### [Try it]
Check each line of the material that follows, and copy those holding the string "pixels".

### [Data listing]
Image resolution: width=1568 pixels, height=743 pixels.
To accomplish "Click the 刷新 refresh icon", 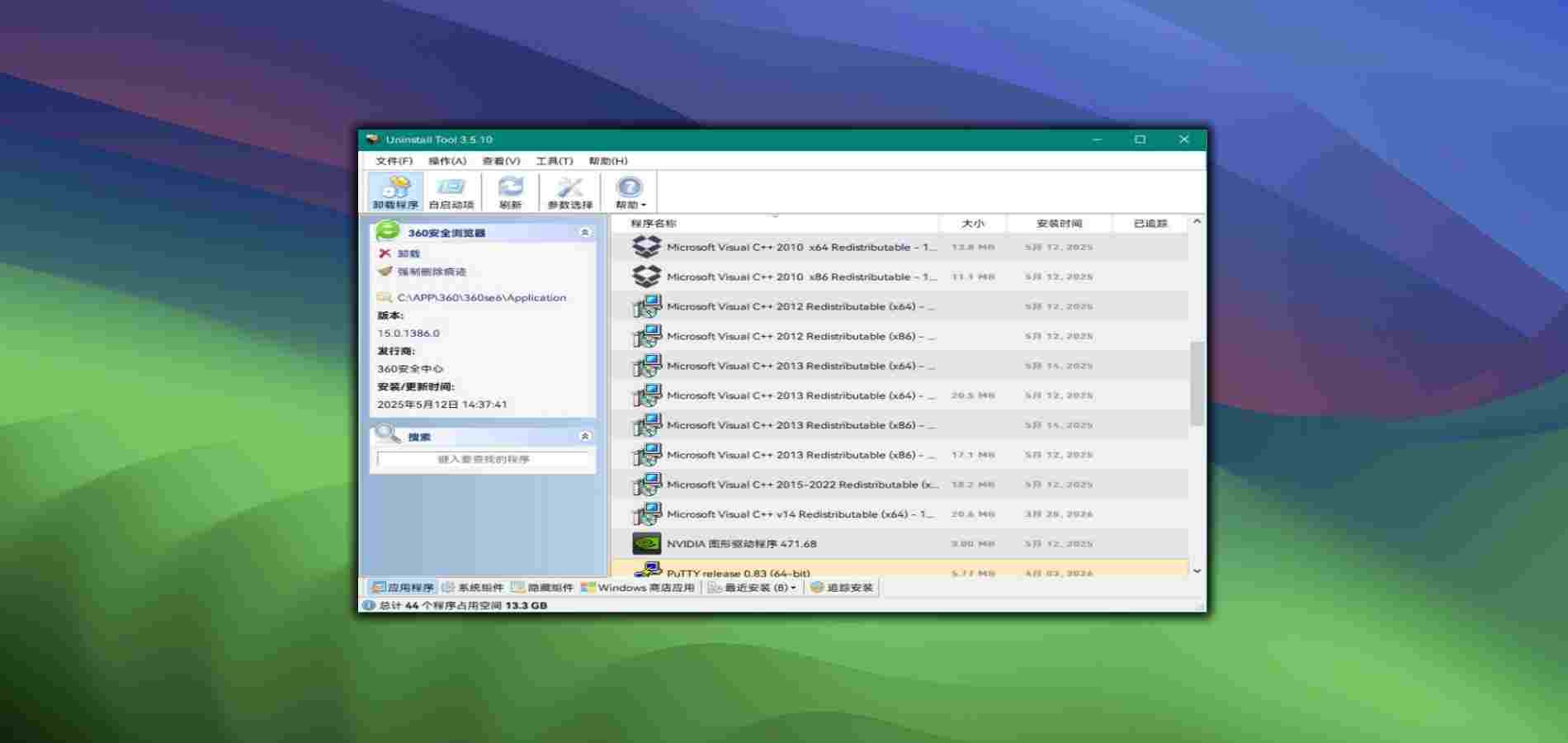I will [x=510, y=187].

--

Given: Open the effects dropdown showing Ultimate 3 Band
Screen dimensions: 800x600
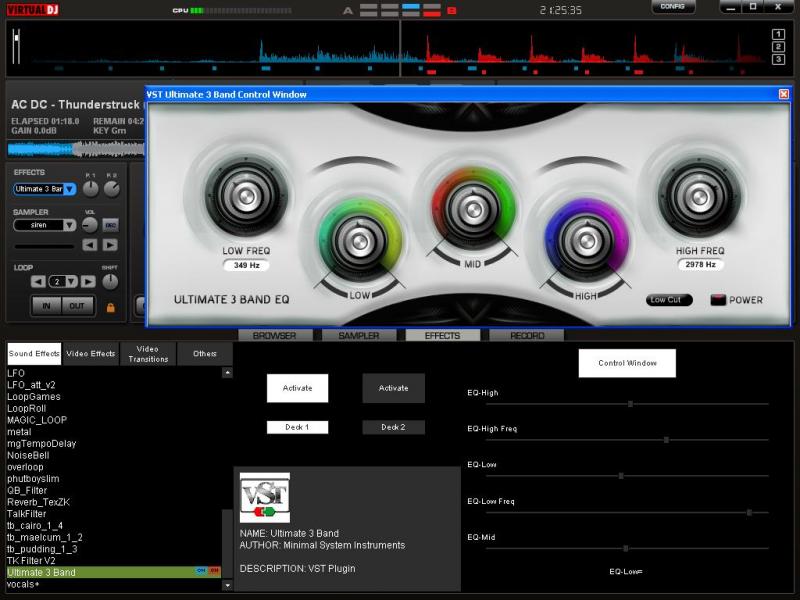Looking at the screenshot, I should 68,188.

---

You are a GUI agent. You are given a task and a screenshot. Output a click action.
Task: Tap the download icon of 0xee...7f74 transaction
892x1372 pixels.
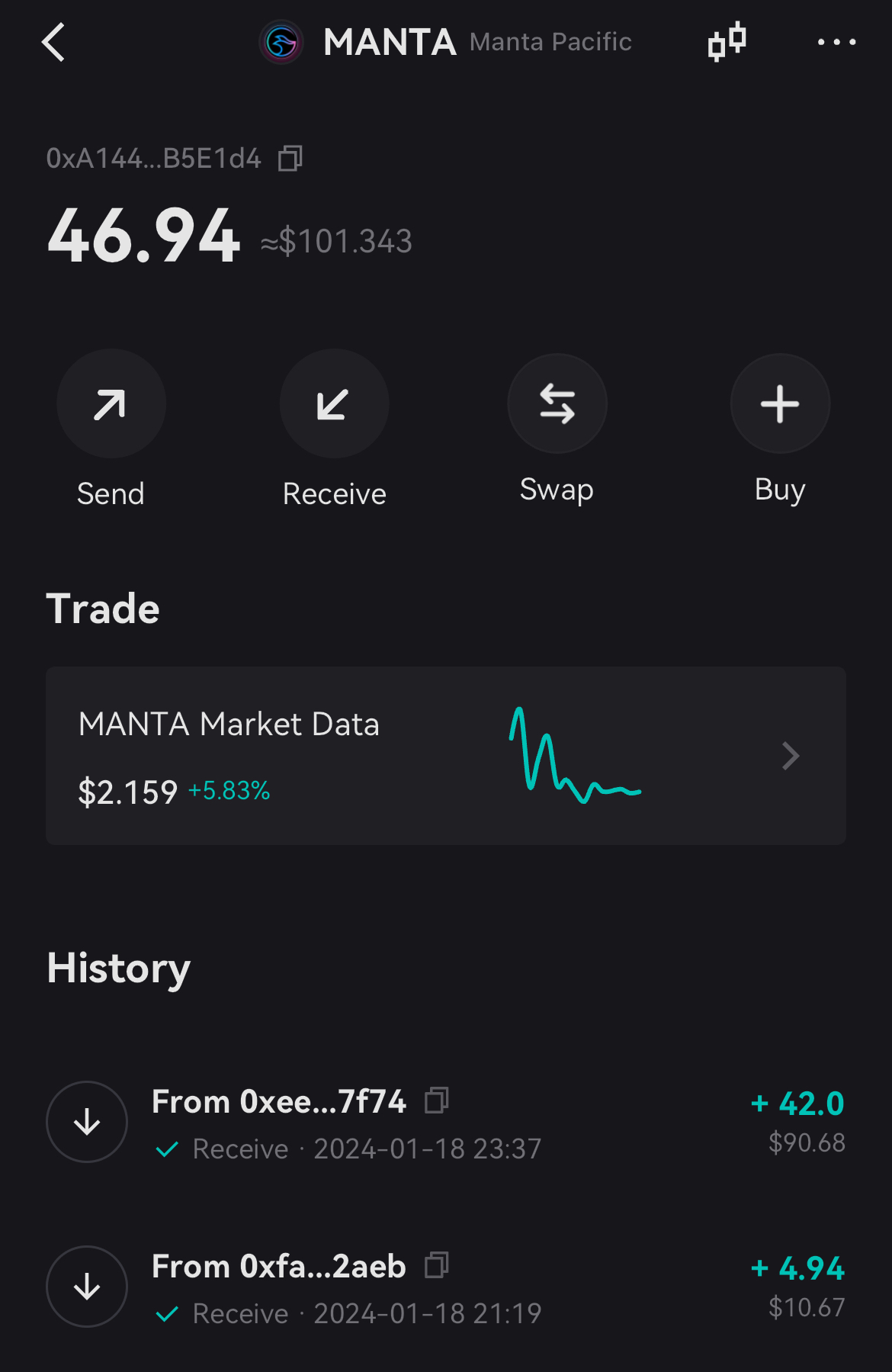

### [Result of the exercise]
Image resolution: width=1568 pixels, height=743 pixels.
892x1372 pixels.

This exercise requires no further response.